Письменное задание 1:
Воспроизведите без изменений отрывок воспоминаний о Ковановых от «А там ещё недород» до «года – мука смертная.».

Сейчас мне уже не у кого спросить: «Откуда пошли Ковановы?» Не у кого… Пять крестов на погосте в Самарке уже ничего не расскажут.
Где-то в Хакасии живут две мои двоюродные сестры. Но связи с ними нет уже лет тридцать. Да и младше они меня. В детском возрасте уехали с родителями из Самарки, поэтому и спроса с них никакого.
Придётся всё вспоминать самому, пока память ещё крепка и не выцвели в ней те заветные странички, которые хочется запечатлеть.
Об истории Ковановых я знаю не так много, как хотелось бы. Приходится опираться только на скупые рассказы прабабушки, собирать крохи тяжёлых воспоминаний, которыми делились дедушка и бабушка.
Предки мои были старообрядцами из Самарской губернии. Помню, как об этом рассказывала моя прабабушка – Анна Игнатьевна:
«Ковановы раньше жили в Самарской губернии. Ни уезда, ни волости не помню. И деревня называлась то ли Кузиха, то ли Пузиха. Как-то так. После отмены крепостного права на старообрядцев-кержаков начались притеснения со стороны церкви и местных жителей. При разделе земли кержакам нарезали земельные паи вдвое меньше, чем другим крестьянам.
Недовольны все были, конечно, но помалкивали да молились о том, кабы и последнее не отняли. Местные им так и говорили: «Отрекайтесь от старой веры, кайтесь в грехах и принимайте веру настоящую. Хотите больше земли? Выкупайте по полной стоимости». Только родители наши крепки были в вере отеческой. Хоть и жили небогато, но от своей веры не отреклись.
А там ещё недород и голод пошли из года в год. То дожди проливные, то засуха, то заморозки в начале лета. Мама моя рассказывала, что в нашей семье троих деток похоронили. И сами еле-еле ноги волочили. Сеяли хлеб, а урожай был с гулькин нос. Глядишь, вроде бы в удачный год в силу семья входит. А потом снова, два-три года – мука смертная.

Исходный листинг:
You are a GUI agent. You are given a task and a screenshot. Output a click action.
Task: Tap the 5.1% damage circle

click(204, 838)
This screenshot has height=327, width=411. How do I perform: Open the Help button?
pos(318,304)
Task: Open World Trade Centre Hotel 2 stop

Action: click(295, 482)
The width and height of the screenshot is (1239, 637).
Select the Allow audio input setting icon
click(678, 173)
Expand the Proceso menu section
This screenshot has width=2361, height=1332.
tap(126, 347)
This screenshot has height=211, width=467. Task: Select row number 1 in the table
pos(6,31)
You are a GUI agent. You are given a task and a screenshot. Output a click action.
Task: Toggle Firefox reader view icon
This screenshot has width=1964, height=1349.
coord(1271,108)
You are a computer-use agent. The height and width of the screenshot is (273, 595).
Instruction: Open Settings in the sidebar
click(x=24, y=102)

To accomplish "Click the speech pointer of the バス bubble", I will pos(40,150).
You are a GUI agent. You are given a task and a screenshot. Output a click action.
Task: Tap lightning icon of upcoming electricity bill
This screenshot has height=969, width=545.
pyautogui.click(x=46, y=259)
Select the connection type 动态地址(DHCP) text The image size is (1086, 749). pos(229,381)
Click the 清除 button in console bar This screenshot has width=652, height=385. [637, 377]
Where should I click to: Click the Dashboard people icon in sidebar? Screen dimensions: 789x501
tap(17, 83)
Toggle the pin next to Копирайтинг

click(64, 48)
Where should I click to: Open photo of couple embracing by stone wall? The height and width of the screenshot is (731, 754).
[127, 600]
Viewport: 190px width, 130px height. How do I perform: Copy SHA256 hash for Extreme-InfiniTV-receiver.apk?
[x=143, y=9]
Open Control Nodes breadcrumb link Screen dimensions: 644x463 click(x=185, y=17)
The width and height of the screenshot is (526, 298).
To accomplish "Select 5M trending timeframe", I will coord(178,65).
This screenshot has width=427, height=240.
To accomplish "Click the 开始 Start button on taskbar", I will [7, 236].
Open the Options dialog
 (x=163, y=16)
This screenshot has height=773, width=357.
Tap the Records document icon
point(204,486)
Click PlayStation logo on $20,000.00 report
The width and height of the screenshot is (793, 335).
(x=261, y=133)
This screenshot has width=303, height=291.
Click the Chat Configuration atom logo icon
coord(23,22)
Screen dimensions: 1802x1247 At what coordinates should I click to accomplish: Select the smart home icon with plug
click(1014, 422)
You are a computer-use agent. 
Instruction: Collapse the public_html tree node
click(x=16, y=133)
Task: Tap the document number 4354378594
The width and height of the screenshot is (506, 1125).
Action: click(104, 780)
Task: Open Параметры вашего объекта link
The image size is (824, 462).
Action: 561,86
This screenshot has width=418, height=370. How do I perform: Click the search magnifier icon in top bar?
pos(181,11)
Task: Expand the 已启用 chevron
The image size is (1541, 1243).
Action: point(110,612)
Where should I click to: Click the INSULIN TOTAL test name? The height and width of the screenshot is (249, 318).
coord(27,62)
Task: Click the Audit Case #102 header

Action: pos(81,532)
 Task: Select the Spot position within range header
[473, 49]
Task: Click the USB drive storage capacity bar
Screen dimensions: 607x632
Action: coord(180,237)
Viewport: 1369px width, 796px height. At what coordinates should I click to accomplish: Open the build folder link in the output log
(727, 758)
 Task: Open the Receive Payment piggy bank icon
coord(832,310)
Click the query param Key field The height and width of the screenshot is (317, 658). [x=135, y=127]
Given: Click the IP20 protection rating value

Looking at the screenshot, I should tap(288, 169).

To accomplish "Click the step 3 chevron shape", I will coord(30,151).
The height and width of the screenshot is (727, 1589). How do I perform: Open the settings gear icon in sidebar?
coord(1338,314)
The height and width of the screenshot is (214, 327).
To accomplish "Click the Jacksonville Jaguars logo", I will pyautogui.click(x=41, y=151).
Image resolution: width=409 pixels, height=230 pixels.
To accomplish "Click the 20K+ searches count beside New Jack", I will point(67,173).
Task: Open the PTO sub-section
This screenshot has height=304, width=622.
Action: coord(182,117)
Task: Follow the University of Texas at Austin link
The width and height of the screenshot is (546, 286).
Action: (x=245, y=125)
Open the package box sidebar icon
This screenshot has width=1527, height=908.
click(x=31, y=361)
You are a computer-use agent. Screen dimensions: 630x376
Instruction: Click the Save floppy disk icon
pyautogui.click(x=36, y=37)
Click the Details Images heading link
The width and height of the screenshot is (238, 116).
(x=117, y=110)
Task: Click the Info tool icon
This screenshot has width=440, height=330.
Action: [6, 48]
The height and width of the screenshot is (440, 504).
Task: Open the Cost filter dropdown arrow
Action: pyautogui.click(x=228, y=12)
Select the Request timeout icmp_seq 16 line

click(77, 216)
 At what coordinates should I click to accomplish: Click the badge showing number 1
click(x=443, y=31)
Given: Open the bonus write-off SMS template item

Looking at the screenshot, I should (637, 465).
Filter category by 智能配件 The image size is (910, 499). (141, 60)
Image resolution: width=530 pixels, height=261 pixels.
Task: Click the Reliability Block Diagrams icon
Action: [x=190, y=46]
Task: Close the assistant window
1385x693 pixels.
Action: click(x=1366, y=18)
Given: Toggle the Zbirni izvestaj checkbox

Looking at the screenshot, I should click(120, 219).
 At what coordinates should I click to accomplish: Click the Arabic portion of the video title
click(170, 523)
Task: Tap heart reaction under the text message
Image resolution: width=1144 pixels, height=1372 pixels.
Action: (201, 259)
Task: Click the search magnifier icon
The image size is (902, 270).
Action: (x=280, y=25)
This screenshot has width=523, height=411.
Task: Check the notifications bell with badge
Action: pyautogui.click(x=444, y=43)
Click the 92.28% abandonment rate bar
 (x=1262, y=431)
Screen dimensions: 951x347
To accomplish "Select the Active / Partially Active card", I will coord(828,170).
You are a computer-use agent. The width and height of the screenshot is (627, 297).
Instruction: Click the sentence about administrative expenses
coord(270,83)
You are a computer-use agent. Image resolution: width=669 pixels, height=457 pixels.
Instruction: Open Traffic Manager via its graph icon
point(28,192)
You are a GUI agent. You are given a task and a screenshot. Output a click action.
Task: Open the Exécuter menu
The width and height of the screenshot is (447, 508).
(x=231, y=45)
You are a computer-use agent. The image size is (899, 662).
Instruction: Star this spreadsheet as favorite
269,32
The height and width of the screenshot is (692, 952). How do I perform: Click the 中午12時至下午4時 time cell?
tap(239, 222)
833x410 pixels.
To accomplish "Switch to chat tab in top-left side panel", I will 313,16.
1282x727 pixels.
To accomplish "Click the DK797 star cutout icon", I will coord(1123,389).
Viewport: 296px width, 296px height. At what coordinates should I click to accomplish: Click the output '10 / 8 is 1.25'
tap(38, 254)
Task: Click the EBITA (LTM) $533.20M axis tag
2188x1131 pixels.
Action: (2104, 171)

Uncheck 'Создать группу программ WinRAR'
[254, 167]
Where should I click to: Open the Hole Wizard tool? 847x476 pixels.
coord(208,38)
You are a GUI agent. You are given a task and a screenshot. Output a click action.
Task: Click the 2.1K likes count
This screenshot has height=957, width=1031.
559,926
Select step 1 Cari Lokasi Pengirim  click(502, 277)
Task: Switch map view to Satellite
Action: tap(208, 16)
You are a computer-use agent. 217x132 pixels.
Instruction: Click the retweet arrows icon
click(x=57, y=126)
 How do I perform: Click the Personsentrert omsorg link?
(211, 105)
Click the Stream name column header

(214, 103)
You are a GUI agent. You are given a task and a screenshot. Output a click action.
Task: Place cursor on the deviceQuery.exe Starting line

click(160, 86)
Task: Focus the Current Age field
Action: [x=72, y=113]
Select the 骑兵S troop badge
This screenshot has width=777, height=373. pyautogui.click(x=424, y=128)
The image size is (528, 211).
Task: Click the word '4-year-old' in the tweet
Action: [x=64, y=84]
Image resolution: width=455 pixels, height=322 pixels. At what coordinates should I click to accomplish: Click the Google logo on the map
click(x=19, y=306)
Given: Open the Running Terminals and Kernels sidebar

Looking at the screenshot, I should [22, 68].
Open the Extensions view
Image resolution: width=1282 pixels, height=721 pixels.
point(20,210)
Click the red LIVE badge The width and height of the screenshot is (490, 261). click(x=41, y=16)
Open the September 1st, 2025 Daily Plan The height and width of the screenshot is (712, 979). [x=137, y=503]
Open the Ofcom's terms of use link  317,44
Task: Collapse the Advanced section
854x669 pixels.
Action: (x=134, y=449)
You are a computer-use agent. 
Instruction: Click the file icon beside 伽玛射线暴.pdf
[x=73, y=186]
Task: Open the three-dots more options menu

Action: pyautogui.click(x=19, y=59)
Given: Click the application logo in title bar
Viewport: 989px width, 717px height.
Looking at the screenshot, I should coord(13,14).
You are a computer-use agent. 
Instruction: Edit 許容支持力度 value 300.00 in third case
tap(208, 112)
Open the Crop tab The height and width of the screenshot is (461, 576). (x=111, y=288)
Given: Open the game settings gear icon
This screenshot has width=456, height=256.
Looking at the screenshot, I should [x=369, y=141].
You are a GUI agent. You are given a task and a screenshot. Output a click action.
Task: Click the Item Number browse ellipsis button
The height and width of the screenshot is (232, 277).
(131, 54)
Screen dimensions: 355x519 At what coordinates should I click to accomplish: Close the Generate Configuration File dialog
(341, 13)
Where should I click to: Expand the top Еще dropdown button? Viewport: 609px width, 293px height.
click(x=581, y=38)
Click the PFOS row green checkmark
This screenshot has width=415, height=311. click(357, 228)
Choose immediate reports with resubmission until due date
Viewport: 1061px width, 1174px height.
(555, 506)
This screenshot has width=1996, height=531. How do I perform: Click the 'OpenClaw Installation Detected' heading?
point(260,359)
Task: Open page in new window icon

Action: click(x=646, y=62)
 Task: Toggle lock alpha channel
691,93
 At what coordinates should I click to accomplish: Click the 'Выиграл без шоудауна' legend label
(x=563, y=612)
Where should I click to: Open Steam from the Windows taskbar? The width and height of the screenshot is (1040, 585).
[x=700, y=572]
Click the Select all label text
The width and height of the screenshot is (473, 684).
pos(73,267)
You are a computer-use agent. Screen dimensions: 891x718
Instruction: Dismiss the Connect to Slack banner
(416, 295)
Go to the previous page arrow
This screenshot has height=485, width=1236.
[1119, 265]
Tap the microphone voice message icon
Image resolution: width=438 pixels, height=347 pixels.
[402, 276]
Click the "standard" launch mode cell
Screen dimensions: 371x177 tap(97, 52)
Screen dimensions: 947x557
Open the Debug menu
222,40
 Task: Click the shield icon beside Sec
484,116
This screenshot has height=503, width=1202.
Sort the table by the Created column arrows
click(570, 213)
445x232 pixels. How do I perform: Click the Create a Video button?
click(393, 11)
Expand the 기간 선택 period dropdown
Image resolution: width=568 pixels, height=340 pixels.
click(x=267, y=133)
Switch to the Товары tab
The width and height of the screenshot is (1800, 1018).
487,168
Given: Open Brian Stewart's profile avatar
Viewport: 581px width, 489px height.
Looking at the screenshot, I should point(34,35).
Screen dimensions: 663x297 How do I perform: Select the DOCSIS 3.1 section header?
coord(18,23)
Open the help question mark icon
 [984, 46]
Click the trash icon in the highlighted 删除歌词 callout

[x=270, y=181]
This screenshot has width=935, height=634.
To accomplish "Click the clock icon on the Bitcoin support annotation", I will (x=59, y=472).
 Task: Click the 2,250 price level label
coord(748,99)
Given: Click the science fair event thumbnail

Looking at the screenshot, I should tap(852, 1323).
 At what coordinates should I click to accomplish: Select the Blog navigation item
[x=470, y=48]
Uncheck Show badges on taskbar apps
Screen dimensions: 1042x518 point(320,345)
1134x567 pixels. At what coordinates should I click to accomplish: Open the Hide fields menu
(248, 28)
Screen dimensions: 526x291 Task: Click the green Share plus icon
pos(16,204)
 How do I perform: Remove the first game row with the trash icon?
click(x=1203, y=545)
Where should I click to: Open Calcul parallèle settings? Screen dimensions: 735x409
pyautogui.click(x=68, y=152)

Письменное задание 2:
Измените строки листинга от его начала до строки с «pos(318,304)» включительно: замените «damage circle» на «damage ring», остальное оставьте как есть. Выведите только эти строки.

Разбор ответа 1:
А там ещё недород и голод пошли из года в год. То дожди проливные, то засуха, то заморозки в начале лета. Мама моя рассказывала, что в нашей семье троих деток похоронили. И сами еле-еле ноги волочили. Сеяли хлеб, а урожай был с гулькин нос. Глядишь, вроде бы в удачный год в силу семья входит. А потом снова, два-три года – мука смертная.

Разбор ответа 2:
You are a GUI agent. You are given a task and a screenshot. Output a click action.
Task: Tap the 5.1% damage ring

click(204, 838)
This screenshot has height=327, width=411. How do I perform: Open the Help button?
pos(318,304)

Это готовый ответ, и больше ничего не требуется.